Stacy discovers that Rachel is actually a gynecologist, and notices that Rachel has pictures of Derek's dog, Bob, in her office. Pretending it is research for the show, Stacy interviews Rachel, who reveals that she and Derek share custody of Bob and still see each other occasionally.

Stacy then meets Joyce, and the two strike up a friendship, although Stacy feels guilty for befriending Joyce under false pretenses. When Joyce receives a call from Derek, she asks Joyce about them. Joyce admits to Stacy that she still hopes that she and Derek will reunite.

Stacy panics and shows Joyce the interview with Lulu where she brags how Derek only went back to Joyce because Lulu became bored with him. Devastated, Joyce ends her friendship with Derek. Stacy feels guilty for making Joyce so unhappy and wonders if her investigation did anything to improve her own relationship with Derek.

At The Kippie Kann Show, production prepares for the live show and Stacy is given lead responsibilities. She is thrust on stage, discovering that her investigations into Derek's past are, in fact, the subject matter. Barb orchestrated the episode and invited Lulu, Rachel, Joyce, and Derek to the show. All are confused and hurt by the lies, especially Joyce and Derek. Stacy apologizes to the women and to Derek, tearfully breaking up with him and admitting that she is not right for him. She encourages him to reconcile with Joyce before quitting on air. Stacy goes backstage to confront Barb, who tries to defend her actions and congratulate Stacy on the episode's success. Stacy rebuffs her (to the live audience's applause) and leaves.

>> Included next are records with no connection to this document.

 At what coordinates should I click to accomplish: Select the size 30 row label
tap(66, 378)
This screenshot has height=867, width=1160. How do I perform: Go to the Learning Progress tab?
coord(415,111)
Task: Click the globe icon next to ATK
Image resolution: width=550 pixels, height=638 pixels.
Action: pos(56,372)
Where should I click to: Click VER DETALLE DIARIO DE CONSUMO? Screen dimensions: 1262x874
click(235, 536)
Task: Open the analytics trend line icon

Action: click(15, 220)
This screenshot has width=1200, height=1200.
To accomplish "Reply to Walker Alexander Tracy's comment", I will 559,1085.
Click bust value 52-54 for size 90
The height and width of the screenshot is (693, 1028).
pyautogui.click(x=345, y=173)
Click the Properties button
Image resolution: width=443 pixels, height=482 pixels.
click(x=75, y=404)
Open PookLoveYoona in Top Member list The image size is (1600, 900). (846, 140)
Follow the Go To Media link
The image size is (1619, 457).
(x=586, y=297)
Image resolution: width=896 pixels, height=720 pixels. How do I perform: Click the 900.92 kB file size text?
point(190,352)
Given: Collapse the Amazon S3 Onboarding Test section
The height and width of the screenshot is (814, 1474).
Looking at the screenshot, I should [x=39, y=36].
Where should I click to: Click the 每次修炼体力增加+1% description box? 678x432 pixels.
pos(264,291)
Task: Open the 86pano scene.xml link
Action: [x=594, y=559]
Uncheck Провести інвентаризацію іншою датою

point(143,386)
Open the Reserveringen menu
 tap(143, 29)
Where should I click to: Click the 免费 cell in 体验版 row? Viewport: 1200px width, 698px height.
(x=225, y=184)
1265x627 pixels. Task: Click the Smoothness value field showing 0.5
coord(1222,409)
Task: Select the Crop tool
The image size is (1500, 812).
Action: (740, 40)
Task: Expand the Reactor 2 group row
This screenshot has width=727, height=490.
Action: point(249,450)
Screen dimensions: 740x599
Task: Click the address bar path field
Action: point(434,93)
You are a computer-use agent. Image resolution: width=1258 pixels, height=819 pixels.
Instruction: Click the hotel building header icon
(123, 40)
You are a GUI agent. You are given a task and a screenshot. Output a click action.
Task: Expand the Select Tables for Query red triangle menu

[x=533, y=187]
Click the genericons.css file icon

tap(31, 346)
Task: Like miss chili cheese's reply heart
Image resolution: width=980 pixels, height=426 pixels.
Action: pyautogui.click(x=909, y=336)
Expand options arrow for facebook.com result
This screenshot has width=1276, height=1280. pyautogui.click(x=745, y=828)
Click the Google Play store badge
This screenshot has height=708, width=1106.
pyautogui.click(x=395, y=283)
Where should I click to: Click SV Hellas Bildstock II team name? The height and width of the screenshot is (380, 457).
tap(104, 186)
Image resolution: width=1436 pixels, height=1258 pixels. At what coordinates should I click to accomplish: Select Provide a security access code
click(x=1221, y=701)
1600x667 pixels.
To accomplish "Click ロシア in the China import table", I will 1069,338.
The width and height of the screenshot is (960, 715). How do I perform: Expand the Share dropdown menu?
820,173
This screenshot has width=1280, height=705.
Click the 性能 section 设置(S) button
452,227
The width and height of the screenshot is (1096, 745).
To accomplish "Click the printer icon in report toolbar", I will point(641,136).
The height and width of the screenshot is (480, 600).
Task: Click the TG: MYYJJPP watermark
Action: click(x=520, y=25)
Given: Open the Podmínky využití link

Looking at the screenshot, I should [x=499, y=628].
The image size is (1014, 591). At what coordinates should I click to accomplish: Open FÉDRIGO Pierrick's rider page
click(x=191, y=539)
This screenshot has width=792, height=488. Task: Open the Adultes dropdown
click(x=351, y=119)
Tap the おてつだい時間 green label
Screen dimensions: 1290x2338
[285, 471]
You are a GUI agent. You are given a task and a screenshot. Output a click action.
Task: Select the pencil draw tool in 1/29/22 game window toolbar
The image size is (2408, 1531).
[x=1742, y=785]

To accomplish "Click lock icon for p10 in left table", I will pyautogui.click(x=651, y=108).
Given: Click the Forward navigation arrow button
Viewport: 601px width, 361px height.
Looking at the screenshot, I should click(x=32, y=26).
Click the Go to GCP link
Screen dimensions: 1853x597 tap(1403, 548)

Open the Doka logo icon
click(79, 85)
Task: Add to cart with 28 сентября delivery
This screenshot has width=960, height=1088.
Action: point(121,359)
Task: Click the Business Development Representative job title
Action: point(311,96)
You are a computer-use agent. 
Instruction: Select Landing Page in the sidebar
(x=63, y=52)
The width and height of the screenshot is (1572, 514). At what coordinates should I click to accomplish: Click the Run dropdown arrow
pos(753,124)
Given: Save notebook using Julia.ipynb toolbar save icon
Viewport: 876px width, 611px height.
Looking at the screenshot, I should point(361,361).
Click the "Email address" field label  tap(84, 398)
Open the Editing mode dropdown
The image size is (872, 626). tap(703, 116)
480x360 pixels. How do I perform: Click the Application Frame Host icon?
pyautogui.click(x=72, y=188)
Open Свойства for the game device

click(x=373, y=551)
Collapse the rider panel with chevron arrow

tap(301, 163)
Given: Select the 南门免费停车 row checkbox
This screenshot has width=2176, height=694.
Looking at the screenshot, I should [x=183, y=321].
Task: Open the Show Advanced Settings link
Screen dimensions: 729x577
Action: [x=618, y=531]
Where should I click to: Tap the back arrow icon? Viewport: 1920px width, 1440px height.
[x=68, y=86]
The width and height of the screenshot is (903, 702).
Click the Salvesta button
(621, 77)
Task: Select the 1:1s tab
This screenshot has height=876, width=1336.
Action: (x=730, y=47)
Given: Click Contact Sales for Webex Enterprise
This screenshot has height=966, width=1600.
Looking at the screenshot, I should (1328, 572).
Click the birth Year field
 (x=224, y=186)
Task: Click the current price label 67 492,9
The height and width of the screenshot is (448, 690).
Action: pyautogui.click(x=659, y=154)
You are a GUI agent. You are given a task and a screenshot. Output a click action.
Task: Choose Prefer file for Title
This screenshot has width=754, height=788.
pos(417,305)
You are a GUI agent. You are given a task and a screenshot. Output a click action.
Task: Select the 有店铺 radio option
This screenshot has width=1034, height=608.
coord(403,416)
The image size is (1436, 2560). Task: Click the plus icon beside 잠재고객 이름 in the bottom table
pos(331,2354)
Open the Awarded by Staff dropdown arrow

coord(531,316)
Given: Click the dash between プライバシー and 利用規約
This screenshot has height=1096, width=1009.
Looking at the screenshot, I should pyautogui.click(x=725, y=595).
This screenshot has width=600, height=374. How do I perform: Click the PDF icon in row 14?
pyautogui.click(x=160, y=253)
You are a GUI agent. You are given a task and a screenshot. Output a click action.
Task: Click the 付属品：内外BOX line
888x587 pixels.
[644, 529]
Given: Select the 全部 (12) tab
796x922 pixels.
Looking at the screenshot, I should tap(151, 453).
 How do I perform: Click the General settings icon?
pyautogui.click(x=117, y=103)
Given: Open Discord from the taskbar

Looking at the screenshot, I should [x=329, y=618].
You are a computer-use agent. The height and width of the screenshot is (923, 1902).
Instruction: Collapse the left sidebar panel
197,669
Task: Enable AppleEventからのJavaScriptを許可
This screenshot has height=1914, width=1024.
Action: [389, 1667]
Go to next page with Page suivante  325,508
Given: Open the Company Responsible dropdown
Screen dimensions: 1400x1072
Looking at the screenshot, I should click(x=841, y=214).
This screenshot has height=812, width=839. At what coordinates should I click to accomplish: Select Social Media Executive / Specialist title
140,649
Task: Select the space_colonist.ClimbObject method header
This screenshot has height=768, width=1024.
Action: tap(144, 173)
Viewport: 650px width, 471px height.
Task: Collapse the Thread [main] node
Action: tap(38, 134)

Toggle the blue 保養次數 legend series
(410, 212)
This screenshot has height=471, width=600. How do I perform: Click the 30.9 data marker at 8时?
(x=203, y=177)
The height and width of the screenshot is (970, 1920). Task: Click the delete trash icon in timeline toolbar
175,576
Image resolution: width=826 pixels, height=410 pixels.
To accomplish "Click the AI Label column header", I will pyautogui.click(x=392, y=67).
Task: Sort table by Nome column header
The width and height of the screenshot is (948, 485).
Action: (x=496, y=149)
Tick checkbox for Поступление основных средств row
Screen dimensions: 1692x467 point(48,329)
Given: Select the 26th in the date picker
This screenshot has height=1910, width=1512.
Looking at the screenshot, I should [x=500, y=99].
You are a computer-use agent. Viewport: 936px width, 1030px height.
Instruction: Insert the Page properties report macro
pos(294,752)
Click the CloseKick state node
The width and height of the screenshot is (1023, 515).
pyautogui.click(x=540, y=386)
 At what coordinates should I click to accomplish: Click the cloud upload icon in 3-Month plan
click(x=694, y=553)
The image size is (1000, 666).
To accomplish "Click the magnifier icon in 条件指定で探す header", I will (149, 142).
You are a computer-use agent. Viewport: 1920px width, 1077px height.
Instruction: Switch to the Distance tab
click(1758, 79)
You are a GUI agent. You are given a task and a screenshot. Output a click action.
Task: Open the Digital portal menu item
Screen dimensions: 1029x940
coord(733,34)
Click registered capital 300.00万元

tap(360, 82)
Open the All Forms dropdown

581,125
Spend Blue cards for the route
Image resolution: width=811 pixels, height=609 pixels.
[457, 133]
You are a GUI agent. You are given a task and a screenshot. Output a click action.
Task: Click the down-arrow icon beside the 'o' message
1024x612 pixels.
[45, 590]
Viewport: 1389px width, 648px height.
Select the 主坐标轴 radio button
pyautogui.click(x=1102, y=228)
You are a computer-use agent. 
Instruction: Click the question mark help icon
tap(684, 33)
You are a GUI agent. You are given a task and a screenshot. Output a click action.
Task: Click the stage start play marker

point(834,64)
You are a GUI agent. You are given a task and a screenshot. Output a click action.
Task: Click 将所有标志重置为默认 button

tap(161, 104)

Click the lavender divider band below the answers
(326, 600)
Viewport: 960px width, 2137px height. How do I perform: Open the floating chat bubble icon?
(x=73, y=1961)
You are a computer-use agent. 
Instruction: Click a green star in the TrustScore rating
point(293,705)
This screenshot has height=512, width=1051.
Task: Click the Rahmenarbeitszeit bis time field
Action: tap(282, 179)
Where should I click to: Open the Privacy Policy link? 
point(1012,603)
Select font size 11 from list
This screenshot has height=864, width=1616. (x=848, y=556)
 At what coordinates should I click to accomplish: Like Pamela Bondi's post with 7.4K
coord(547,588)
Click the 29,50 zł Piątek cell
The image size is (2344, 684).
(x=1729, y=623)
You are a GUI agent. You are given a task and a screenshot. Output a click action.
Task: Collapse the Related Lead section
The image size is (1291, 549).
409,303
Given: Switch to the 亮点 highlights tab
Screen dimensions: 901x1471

Interviewing for a job under Diane Sawyer, Stacy reflects on her experiences with the interviewer, eventually landing the job. On her way out, she is thrilled to meet her idol, Carly Simon.

==Reception==
===Box office===
Little Black Book opened at number five at the North American box office, grossing $7,075,217 in its opening weekend behind Collateral, The Village, The Bourne Supremacy, and The Manchurian Candidate. The film ended its run with a domestic total of $20,698,668 and an international addition of $1,336,164, totaling $22,034,832 worldwide.

===Critical response===
The film received mostly negative reviews. On the review aggregator website Rotten Tomatoes, the film holds an approval rating of 22% based on reviews from 111 critics, with an average rating of 4.4/10. The website's critics consensus reads, "An obnoxious, awkward mix of romantic comedy and reality show satire." Metacritic, which uses a weighted average, assigned the film a score of 36 out of 100, based on 33 critics, indicating "generally unfavorable" reviews. Audiences polled by CinemaScore gave the film an average grade of "B−" on an A+ to F scale.

Entertainment Weeklys Scott Brown awarded Little Black Book a D, stating, "The big climax isn't climactic, just hysterical and incoherent. Murphy, with her bug-eyed, love-me mugging, is simply too slight and gawky to play the Everygirl." Similarly, Carla Meyer of the San Francisco Chronicle gave the film a poor review, criticizing the script and acting.

However, the film received some positive reviews; Andrea Gronvall of the Chicago Reader praised the film's humor, rating the film three and a half stars. Roger Ebert awarded the film three stars out of four and praised Murphy's performance.